Assim como o caso do empresário suíço-angolano Jean-Claude Bastos de Murais, sócio de José Filomeno dos Santos, filho do ex-Presidente angolano, José Eduardo dos Santos, a PGR na província da Huíla, recentemente pôs também em liberdade os membros do Governo provincial que estavam presos por crime de peculato.
Analistas ouvidos pela DW África dizem que o modelo adoptado pelo Ministério Público vai continuar assegurar a impunidade no país de João Lourenço.
200 milhões de Kwanzas
Estão em liberdade desde o início de abril antigos dirigentes do governo provincial da Huila, acusados de roubarem 200 milhões de Kwanzas, cerca de 606 mil euros. Esse valor era destinado ao pagamento de três anos de salários em dívida aos professores e montagem de laboratórios escolares.
O ex-diretor provincial da Educação, Américo Chicote, o ex-secretário geral do governo da Huíla, António Ndasyndondio e o ex-delegado das finanças, Sousa Dala, devolveram o dinheiro que terão desviado, e foram postos em liberdade. O Ministério Público angolano garante que o dinheiro já está na conta do Estado.
Em declarações à DW África, o jurista angolano Pedro Kaparakata disse que a cooperação entre os implicados e a PGR não tem nenhum fundamento legal. A libertação daqueles cidadãos é uma decisão política.
Segundo Pedro Kaparakata, "o caso de Jean Claude Bastos, e dos outros da Huíla, não podem ser vistos do ponto de vista da legislação penal. São medidas políticas”, disse o analista, afirmando que desta forma não se está a combater a corrupção em Angola.

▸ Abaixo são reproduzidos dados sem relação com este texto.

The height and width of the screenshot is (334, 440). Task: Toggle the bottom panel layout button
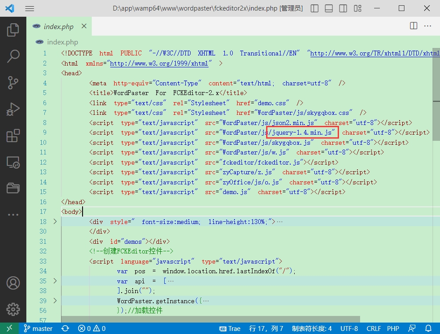[x=329, y=8]
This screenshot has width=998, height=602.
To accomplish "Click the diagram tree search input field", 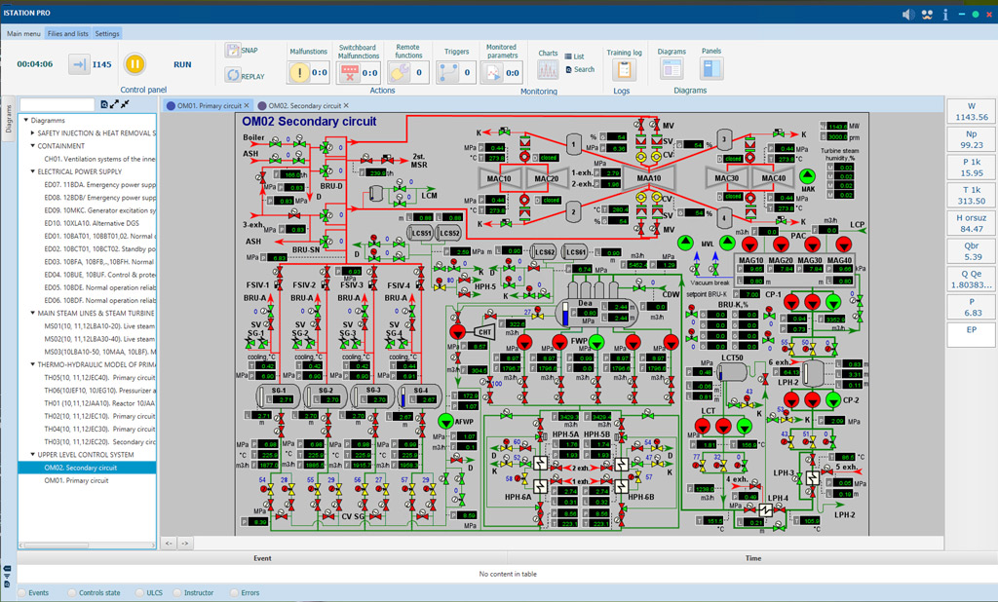I will point(58,104).
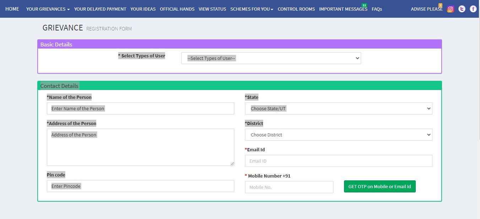
Task: Click GET OTP on Mobile or Email Id
Action: click(380, 186)
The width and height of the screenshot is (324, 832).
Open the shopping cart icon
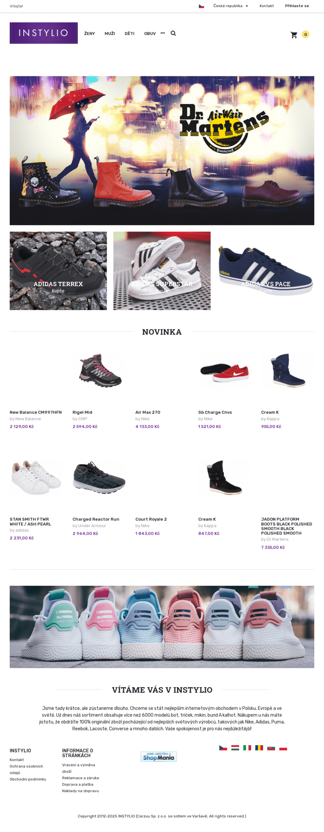point(294,35)
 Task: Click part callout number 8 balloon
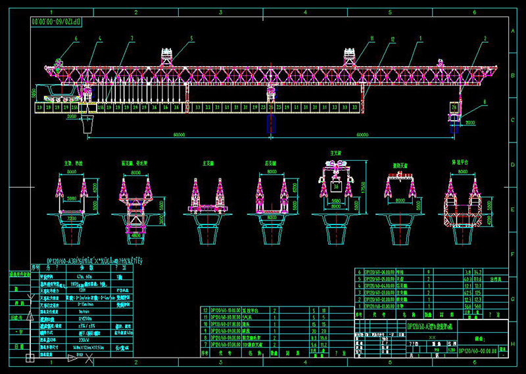point(485,102)
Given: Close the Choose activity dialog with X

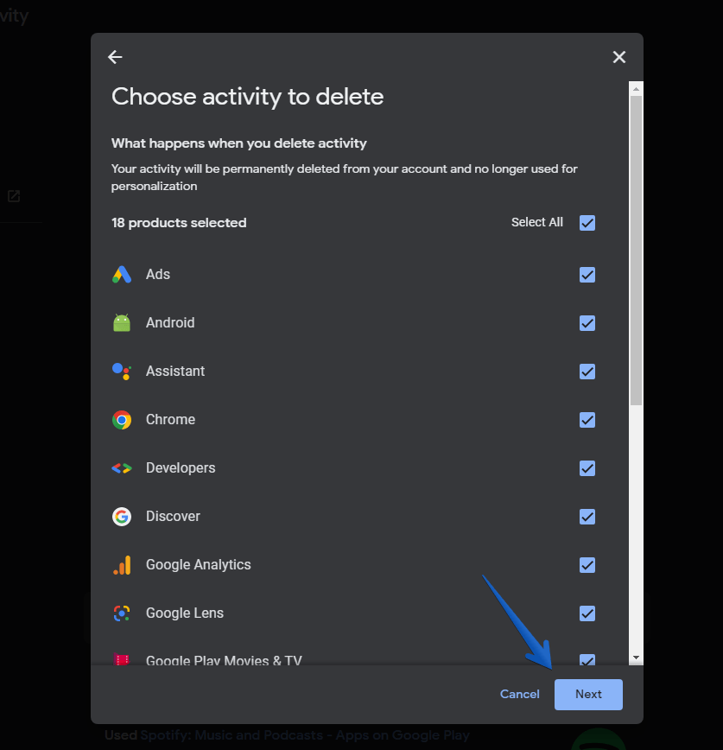Looking at the screenshot, I should [x=618, y=57].
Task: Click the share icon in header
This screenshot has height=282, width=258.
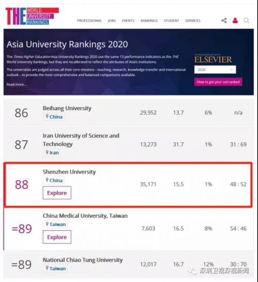Action: [x=224, y=21]
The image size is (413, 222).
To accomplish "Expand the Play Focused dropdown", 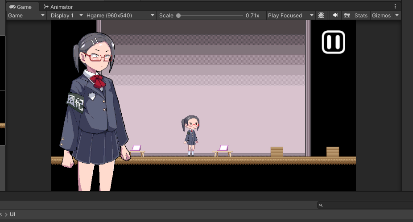I will (290, 16).
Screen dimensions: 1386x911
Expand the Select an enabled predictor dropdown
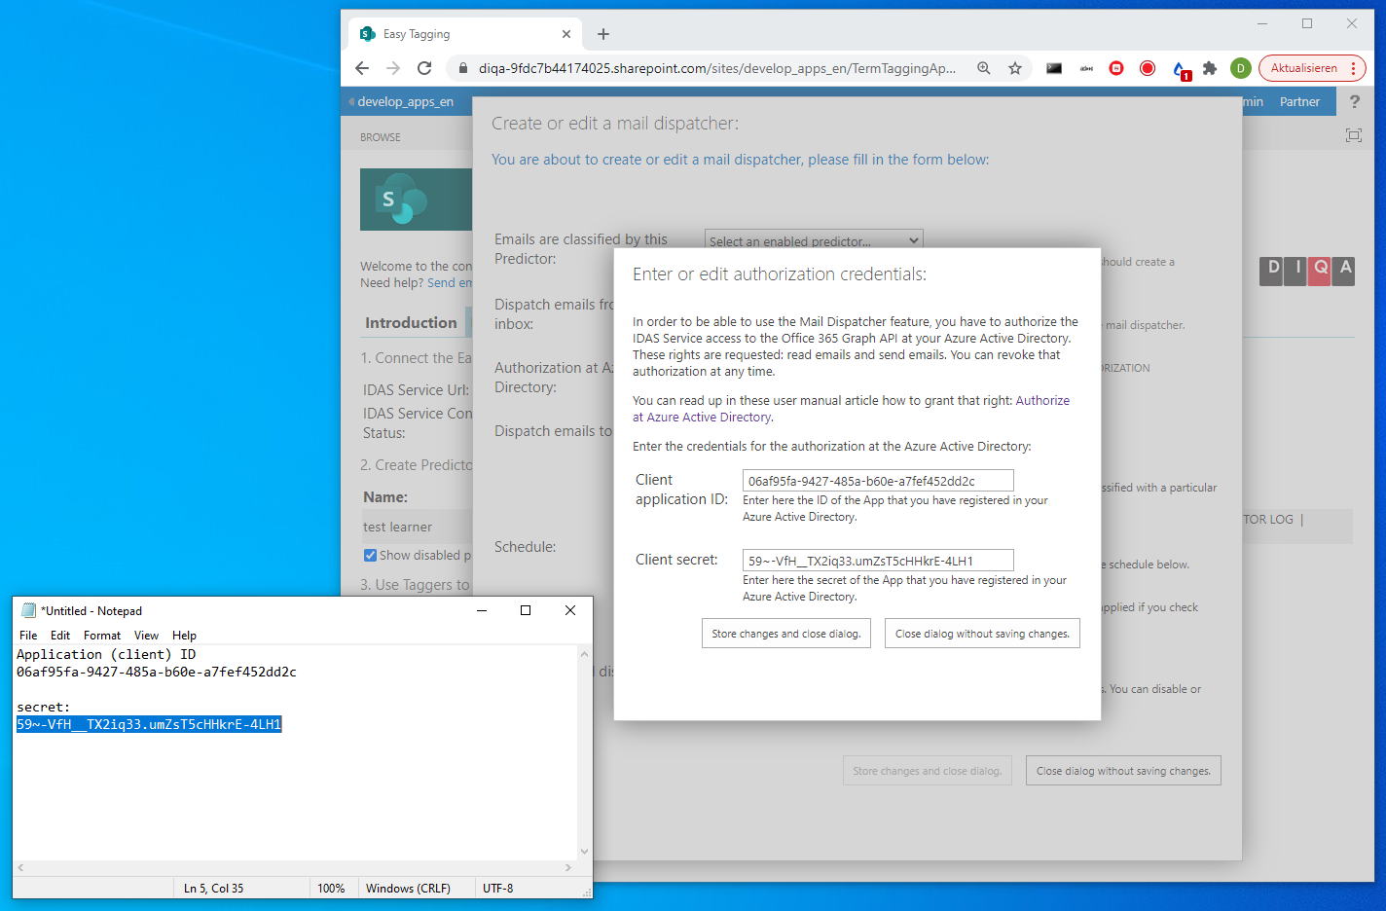(814, 240)
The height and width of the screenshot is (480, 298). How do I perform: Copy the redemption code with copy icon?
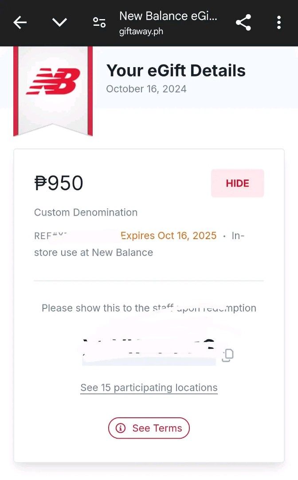click(228, 355)
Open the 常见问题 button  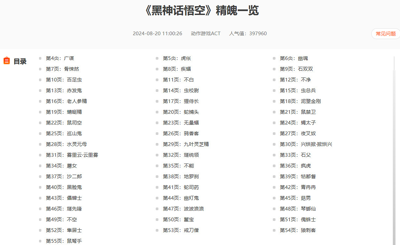coord(385,34)
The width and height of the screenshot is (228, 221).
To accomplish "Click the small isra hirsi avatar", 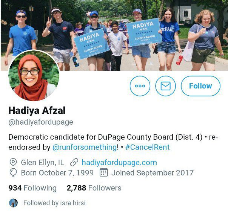I will pos(13,203).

"Ninguém está combater a corrupção no país. Pelo contrário, está-se a criar todas condições para que hajam mais casos de corrupção. Para combater a corrupção é preciso combater o elemento fundamental que protege os corruptos, ou o que leva as pessoas a apropriarem-se de bens públicos e privados. Não é só o Estado que fica prejudicado, o privado também".
Combater a corrupção, prioridade do Governo?

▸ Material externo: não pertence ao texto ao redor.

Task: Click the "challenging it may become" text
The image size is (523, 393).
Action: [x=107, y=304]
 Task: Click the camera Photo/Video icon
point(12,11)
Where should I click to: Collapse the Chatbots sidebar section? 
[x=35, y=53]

Angola: Devolver dinheiro é parar processo de corrupção?
Apesar desta medida da PGR, o Presidente angolano, João Lourenço insiste que o combate à corrupção e a impunidade continuam nas prioridades do seu Executivo, com objectivo de moralizar a sociedade e melhorar o país.
Entretanto, o filósofo angolano Albino Pakisi diz que o programa de combate à corrupção apenas terá sucesso quando o chefe de Estado formar um Governo com novas figuras, classificando-o como uma farsa:
"Todos que estão no Governo - praticamente 75% ou 85 % - são corruptos. João Lourenço está a construir uma casa a base de areia. Se o Presidente não combate seriamente a corrupção, é dizer, não pára de empregar as mesmas pessoas que estavam no Governo anterior, ele faz com que tenhamos as mesmas pessoas a fazerem as mesmas coisas no Governo. Para nós isso é uma farsa", disse o filósofo.
Por seu turno o deputado Nelito da Costa Ekuikui, do Grupo Parlamentar da UNITA, afirmou que o Presidente da República usou o combate a corrupção com a finalidade de resgatar a credibilidade do Estado junto da comunidade internacional e também do MPLA junto aos cidadãos.
Dinheiro desviado
"Essas pessoas lesaram o interesse nacional. Como é que se retira a responsabilidade criminal pelo facto deles reporem o dinheiro? Como ficam as crianças que estão sem estudar na Huíla? Como ficam as crianças e adultos que morreram por falta de medicamentos, como aspirinas, nos hospitais? E as pessoas que morreram nas estradas angolanas por falta de iluminação e reabilitação? Isso, por conta do dinheiro que o Zenu e outros desviaram", questionou o deputado.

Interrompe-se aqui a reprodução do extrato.